A young New Zealand designer found inspiration for an innovative product in an industry that has deep historical roots in his country: sheep farming. In researching the wool value chain, Daniel Mclaughlin identified high volumes of post-industrial and post-consumer waste as a space for potential innovation, extending the applicability and longevity of woolen product before it eventually becomes composted as part of the eco cycle. His “Biowool” is the output from materials exploration focused on adding value to coarse wool.
“Sheep farming is one of the primary cornerstones of the New Zealand economy. Processes unique to New Zealand wool farming date back to the inception of the country.
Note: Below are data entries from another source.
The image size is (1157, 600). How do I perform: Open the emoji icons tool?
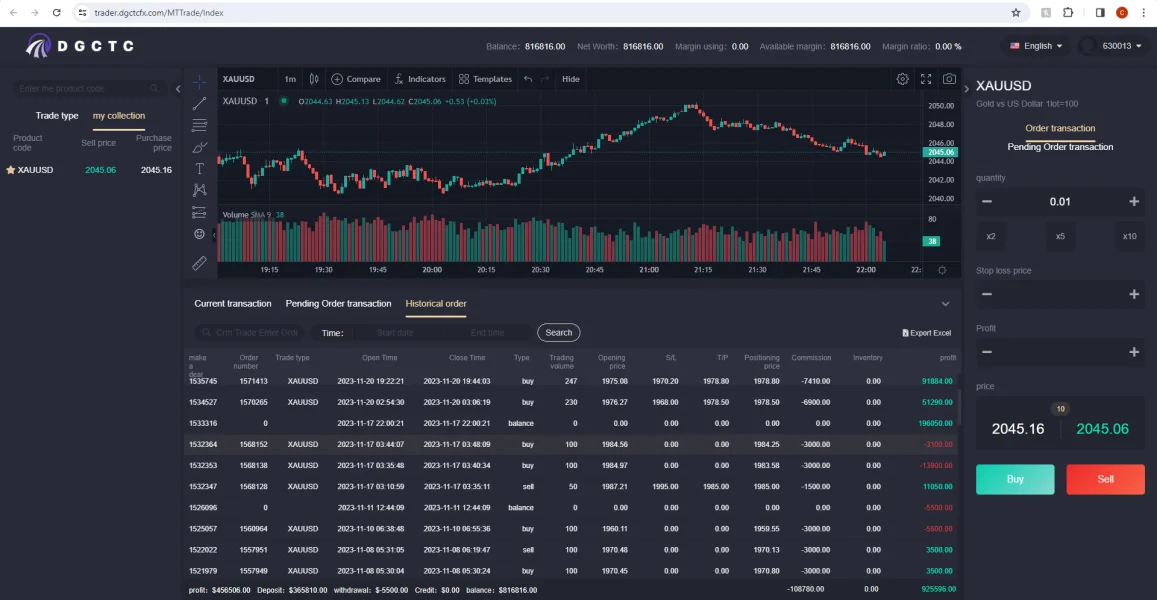coord(199,234)
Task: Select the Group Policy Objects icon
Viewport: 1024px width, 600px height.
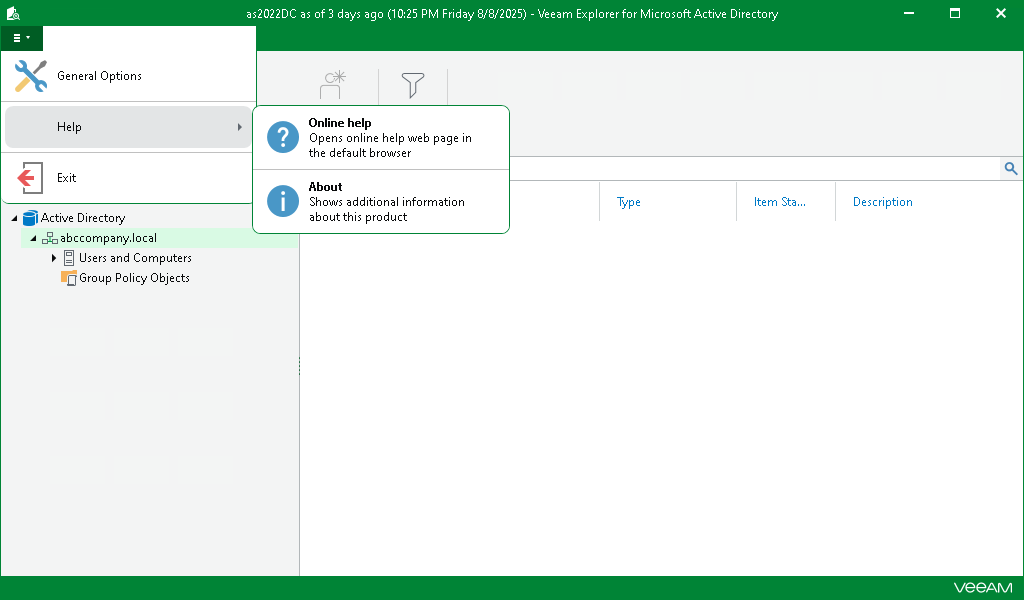Action: (x=69, y=277)

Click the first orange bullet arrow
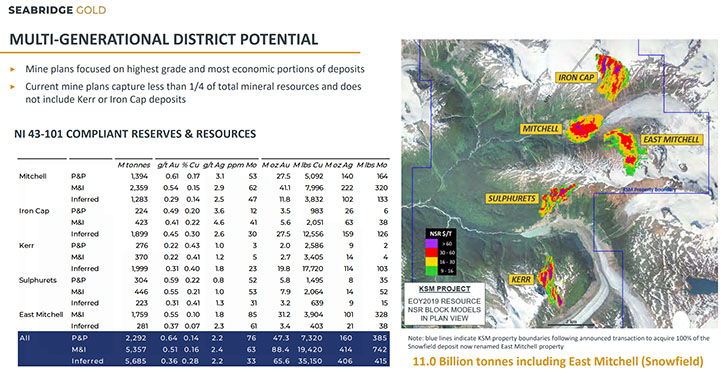[13, 69]
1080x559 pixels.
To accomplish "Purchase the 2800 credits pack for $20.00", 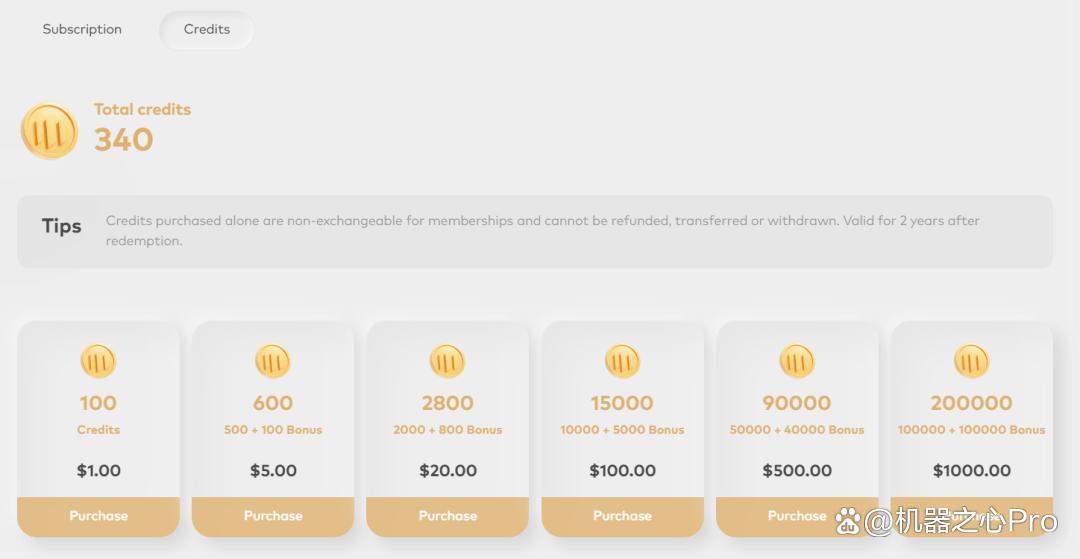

Wool prices are historically volatile, and traditionally farmers have focused on farming and had limited control of their product after it was sold. Farming is undergoing a renaissance to modernize processes. In line with this trend, Biowool is my remote contribution to the farming community,” McLaughlin says.
McLaughlin believes that it has wide potential for application. As a sample, he has designed the “Terracase,” a hard-shell suitcase made from recycled carpets and bio-resin derived from rapeseed oil. As showcased in the Terracase luggage range, Biowool introduces new standards in luggage design—from traceability of materials to source, to total product authenticity.
The project was entered in the James Dyson Award design competition. 2013 finalists will be announced Sept. 12; the winner announcement is Nov. 7. The international competition is run by the James Dyson Foundation as part of its mission to inspire young people about design engineering. It is open to product design, industrial design and engineering university level students who have studied in select countries.